My third problem is that Mount’s distance from Atwood becomes a distance from
her concerns:

Just as international free trade agreements like NAFTA have made the main economic and cultural debate of the 1960s in Canada—foreign ownership of domestic industry—not just irrelevant but actionable, the very idea of a national literature is now an artifact of history. Atwood is still writing elegies, but now they’re for the species.
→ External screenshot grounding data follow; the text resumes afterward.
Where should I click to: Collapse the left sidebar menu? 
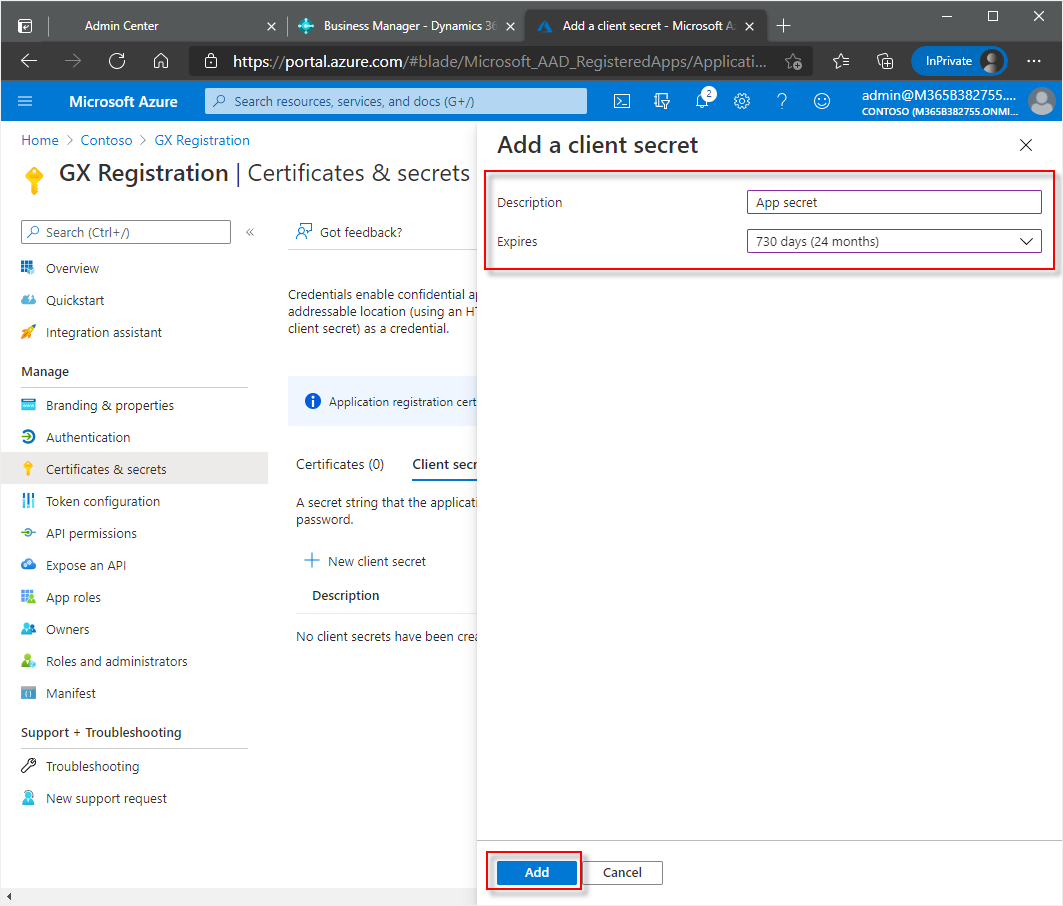(250, 232)
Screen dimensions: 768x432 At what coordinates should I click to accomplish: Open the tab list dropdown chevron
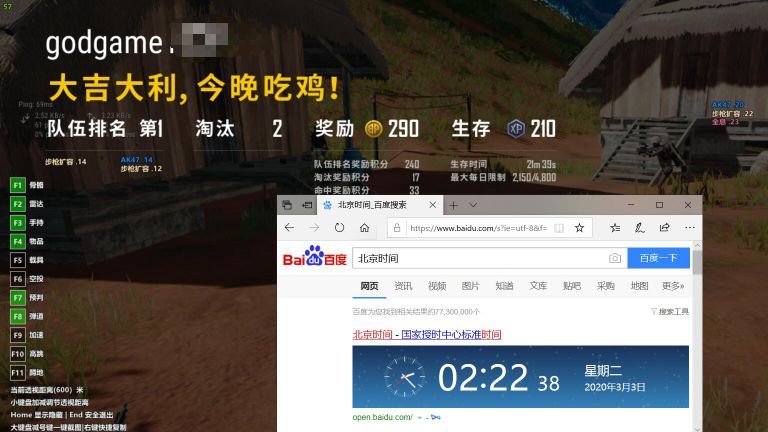pyautogui.click(x=473, y=204)
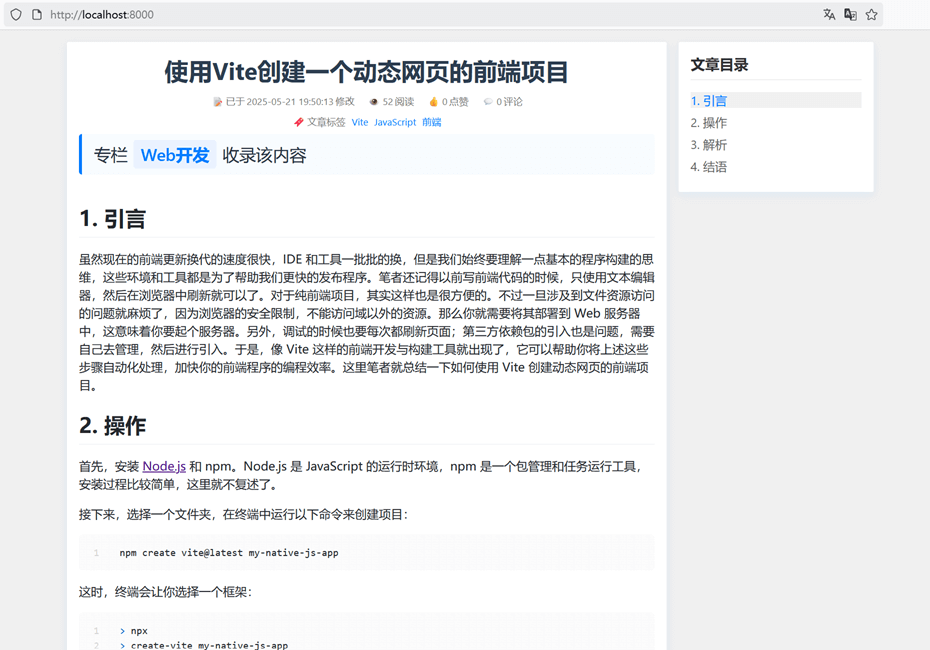This screenshot has width=930, height=650.
Task: Select 1. 引言 in the article directory
Action: (x=709, y=99)
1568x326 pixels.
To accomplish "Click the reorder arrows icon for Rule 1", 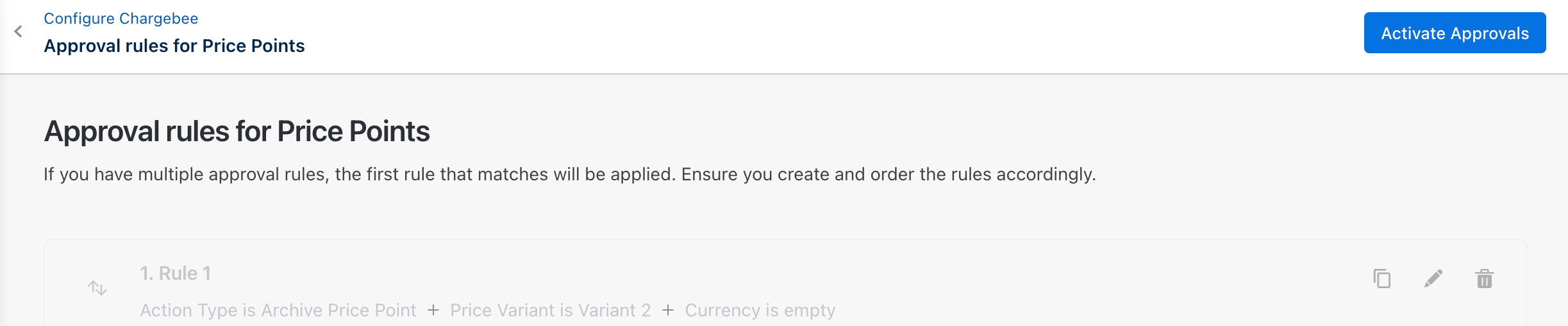I will 97,287.
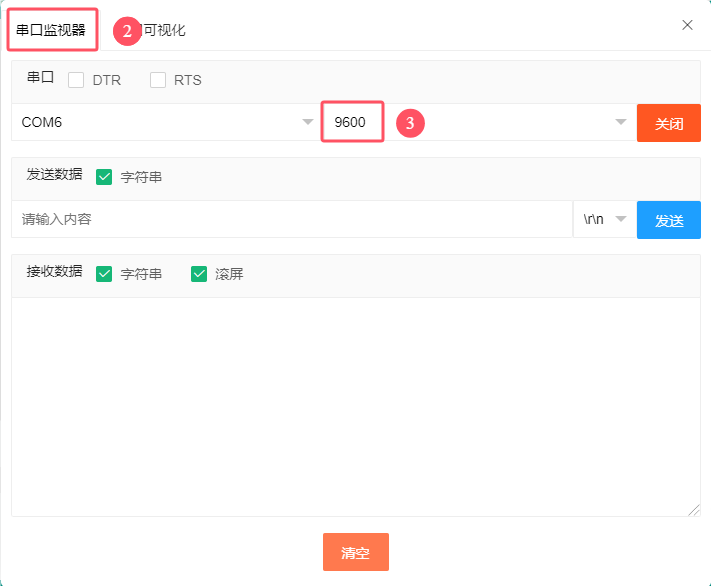This screenshot has width=711, height=586.
Task: Click the text area resize handle
Action: 694,510
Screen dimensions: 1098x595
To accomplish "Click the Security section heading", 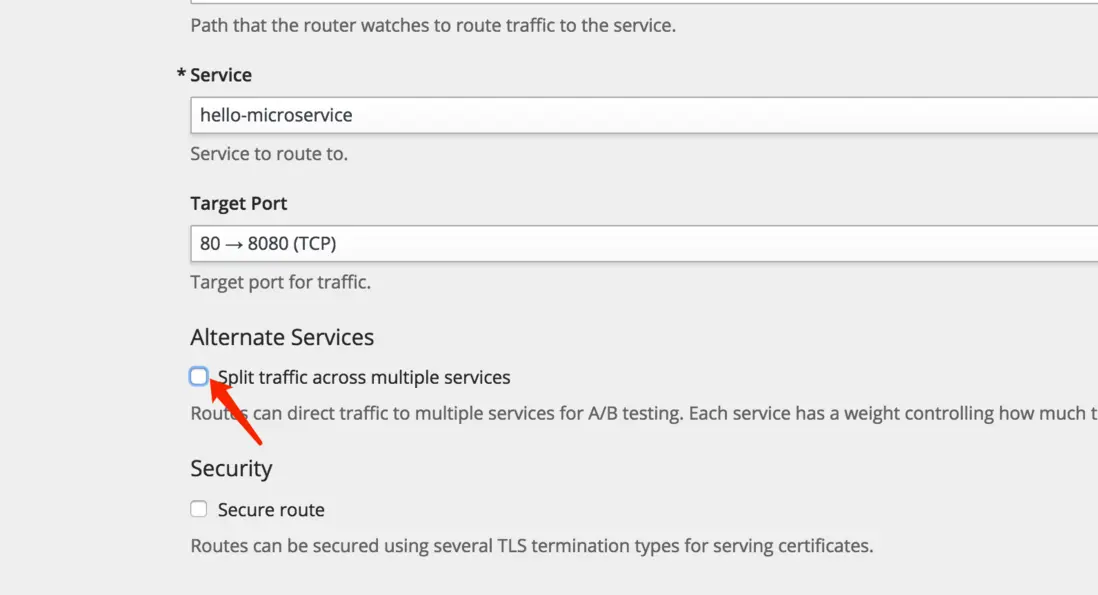I will click(x=231, y=469).
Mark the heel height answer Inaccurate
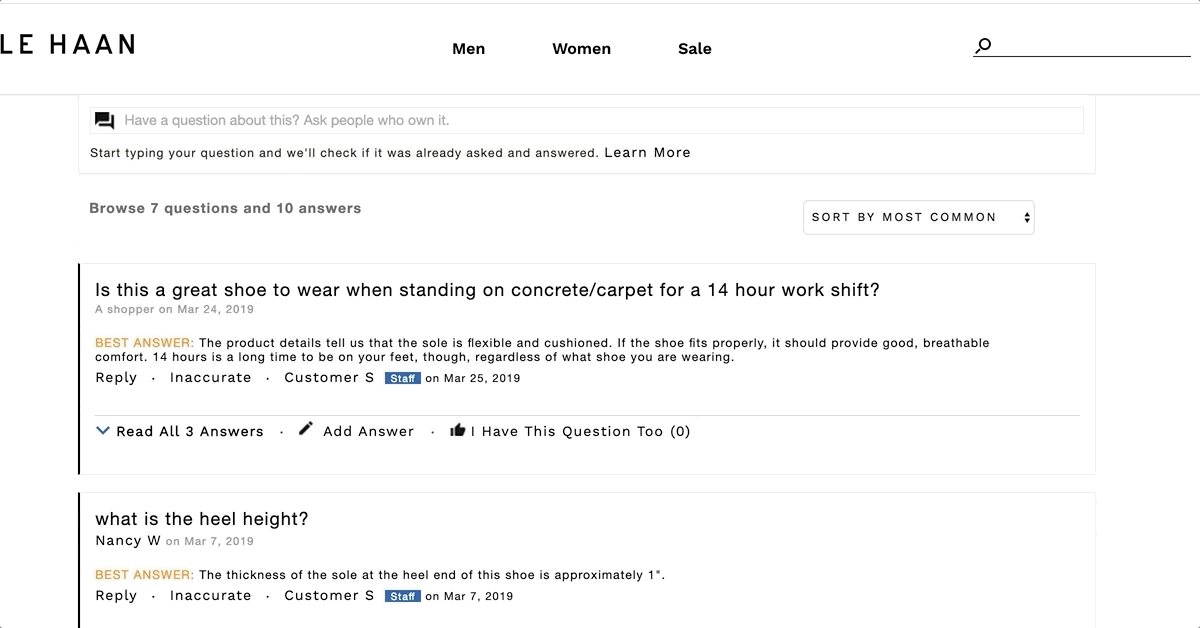This screenshot has height=628, width=1200. tap(211, 596)
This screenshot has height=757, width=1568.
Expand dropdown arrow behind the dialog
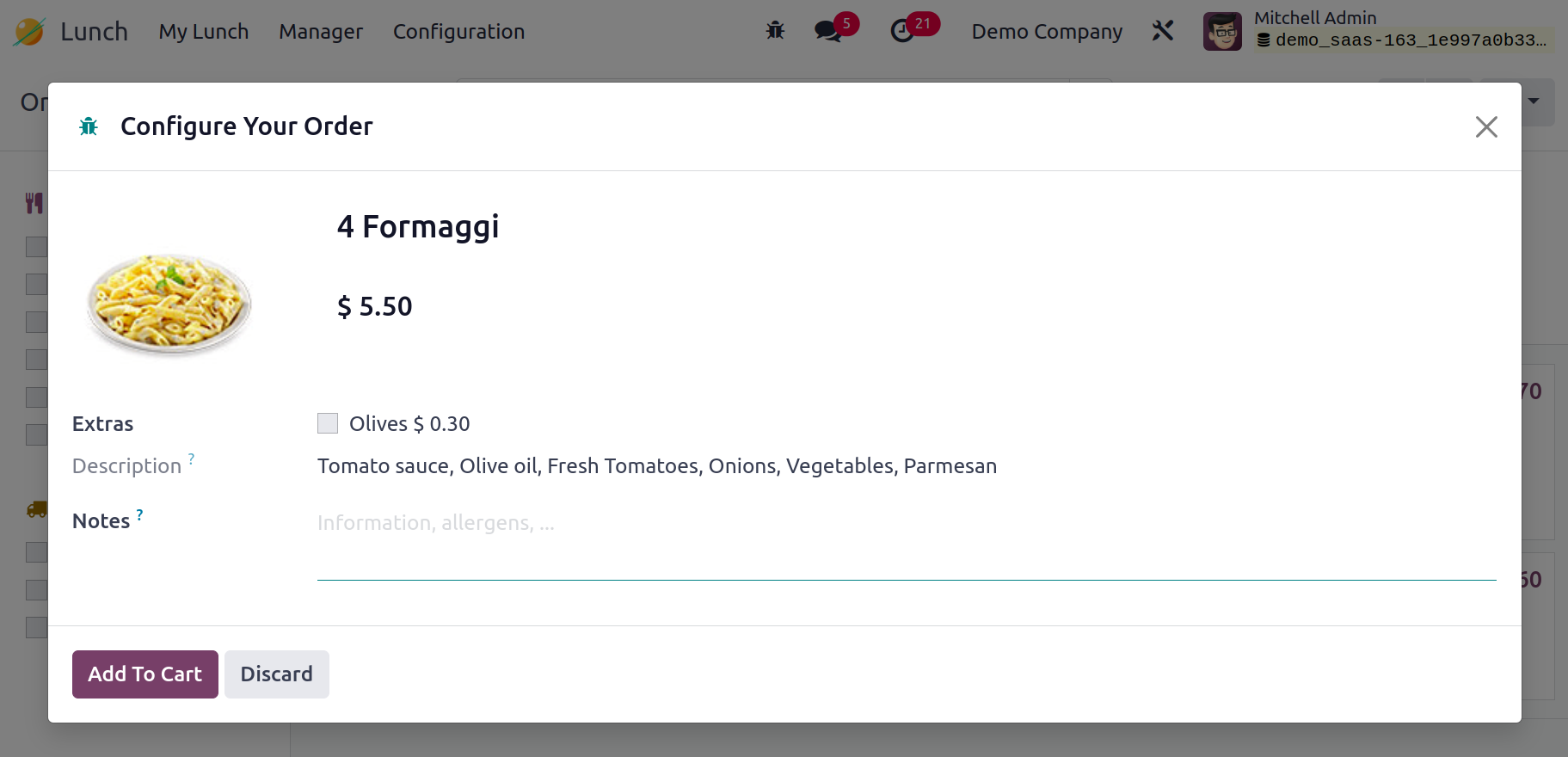tap(1534, 102)
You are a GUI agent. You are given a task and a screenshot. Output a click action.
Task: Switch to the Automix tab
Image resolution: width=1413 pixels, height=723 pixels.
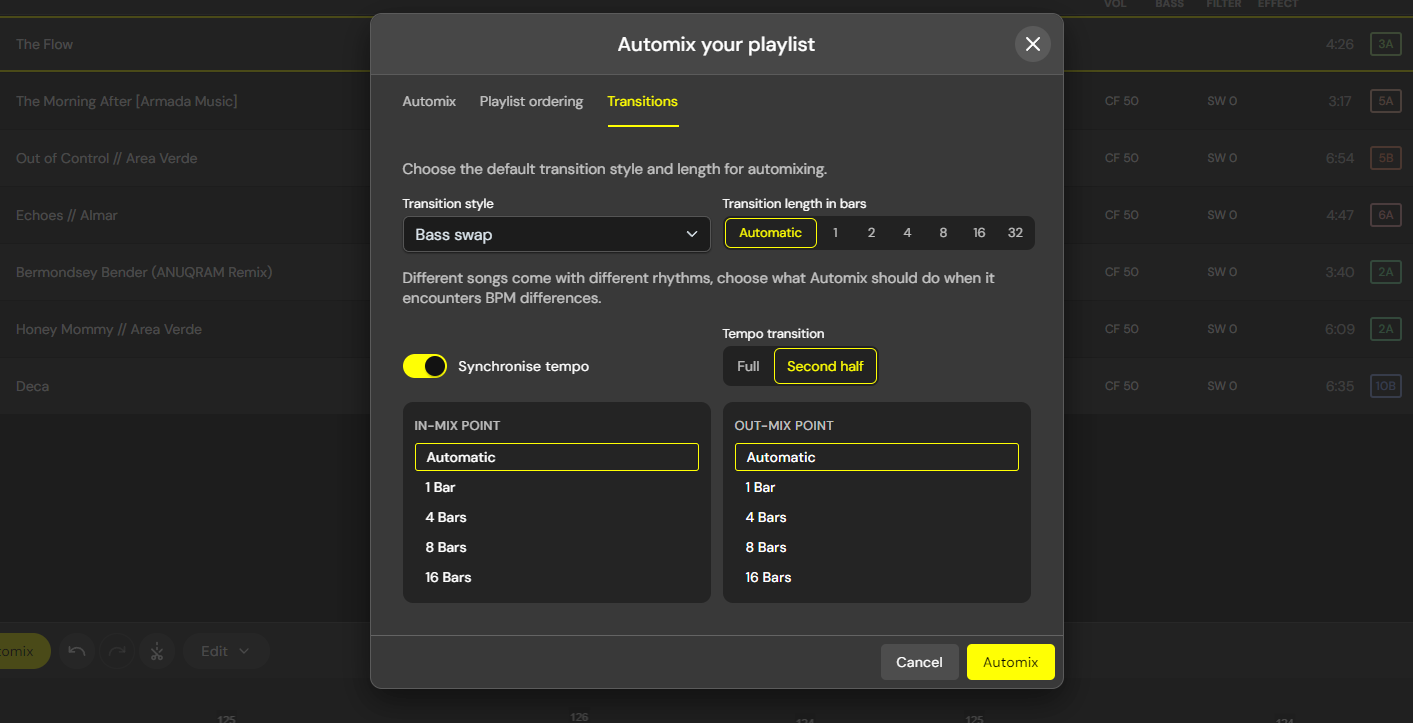[x=429, y=101]
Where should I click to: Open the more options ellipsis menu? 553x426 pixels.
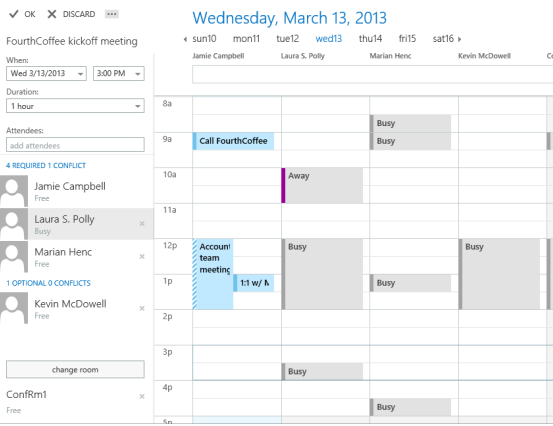point(112,14)
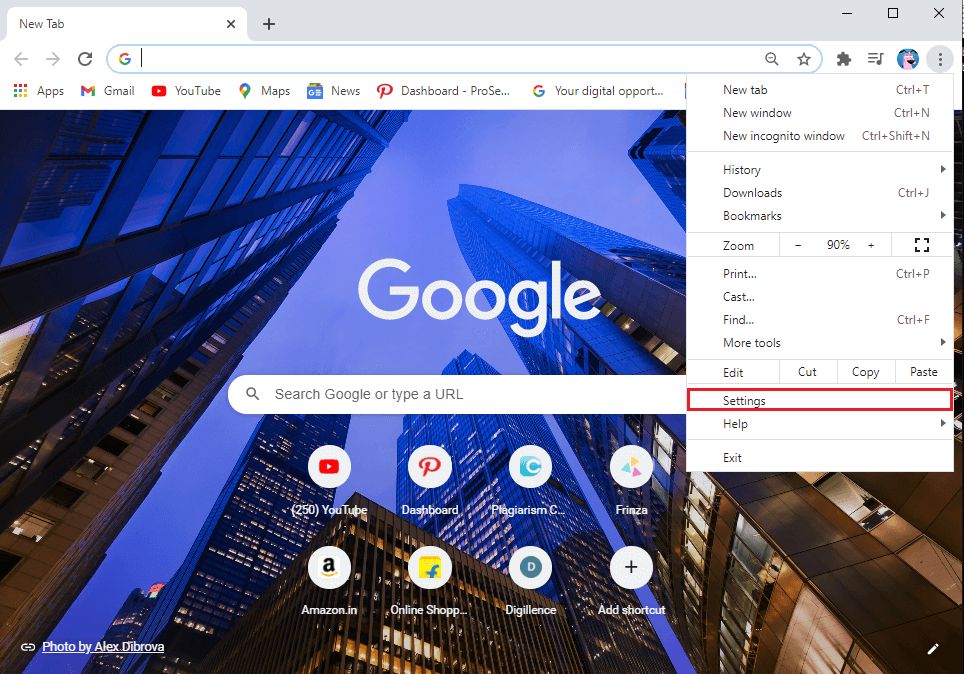The height and width of the screenshot is (674, 964).
Task: Click the Extensions puzzle piece icon
Action: 843,59
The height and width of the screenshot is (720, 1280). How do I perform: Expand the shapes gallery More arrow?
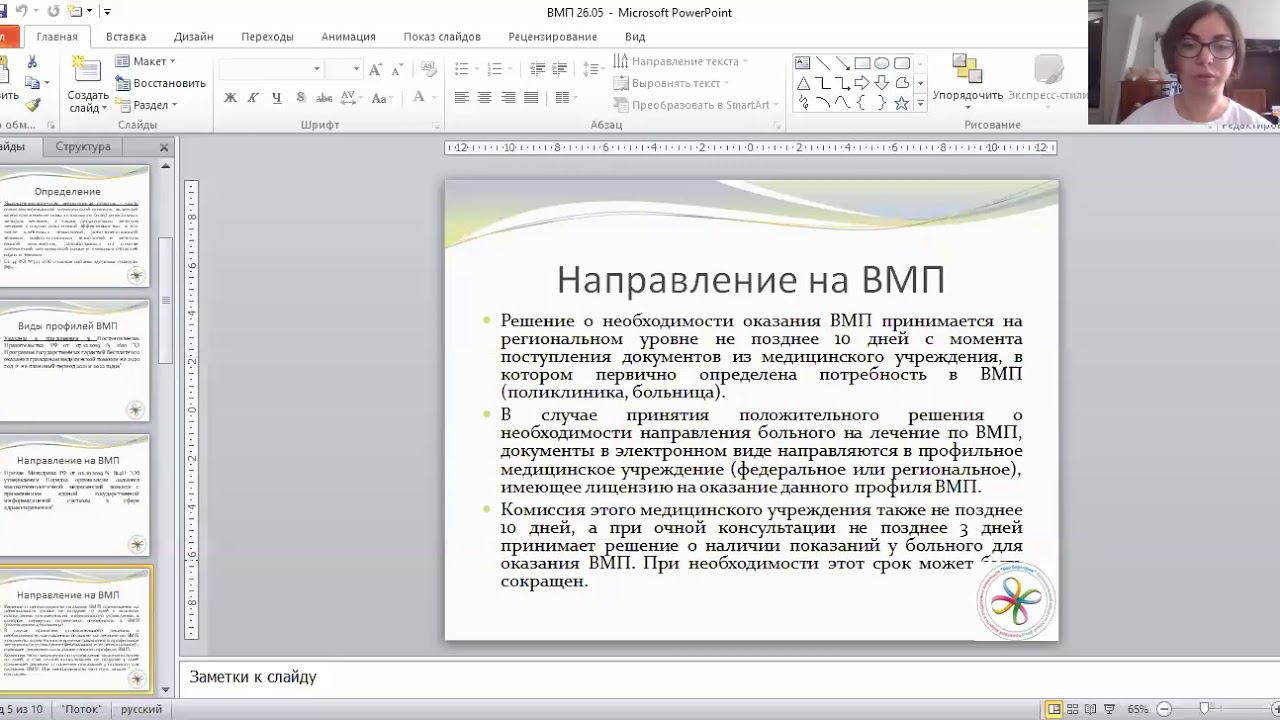920,103

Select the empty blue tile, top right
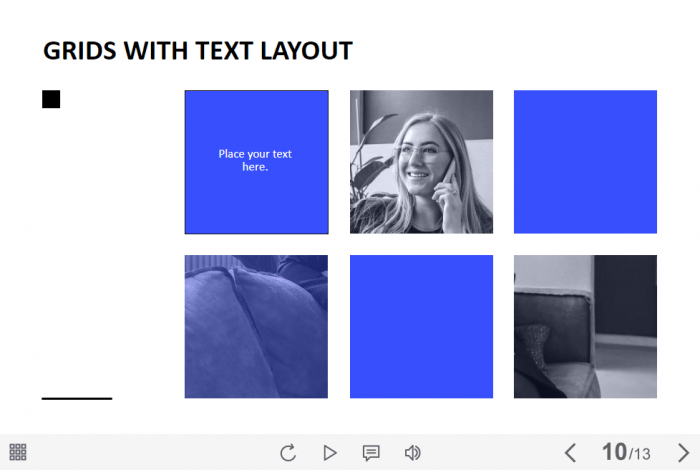pyautogui.click(x=585, y=161)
That’s progress, I guess. Unlike Atwood, Mount is happy with the post-national world: “Quite simply, there has never been a better time to be a Canadian reader.” It is an astonishing account of a culture that often accuses itself of “cultural genocide.” The ratings that appear in sidebars are also astonishing. Mount gives one out of five stars to The Temptations of Big Bear (“plodding style”) and Kamouraska (attempts at pathos “land too often in bathos”), and two stars to The Apprenticeship of Duddy Kravitz (“too much life and too little art”) and The Diviners (much of which “reads like lazy commercial fiction”). You don’t need to be a nationalist to disagree.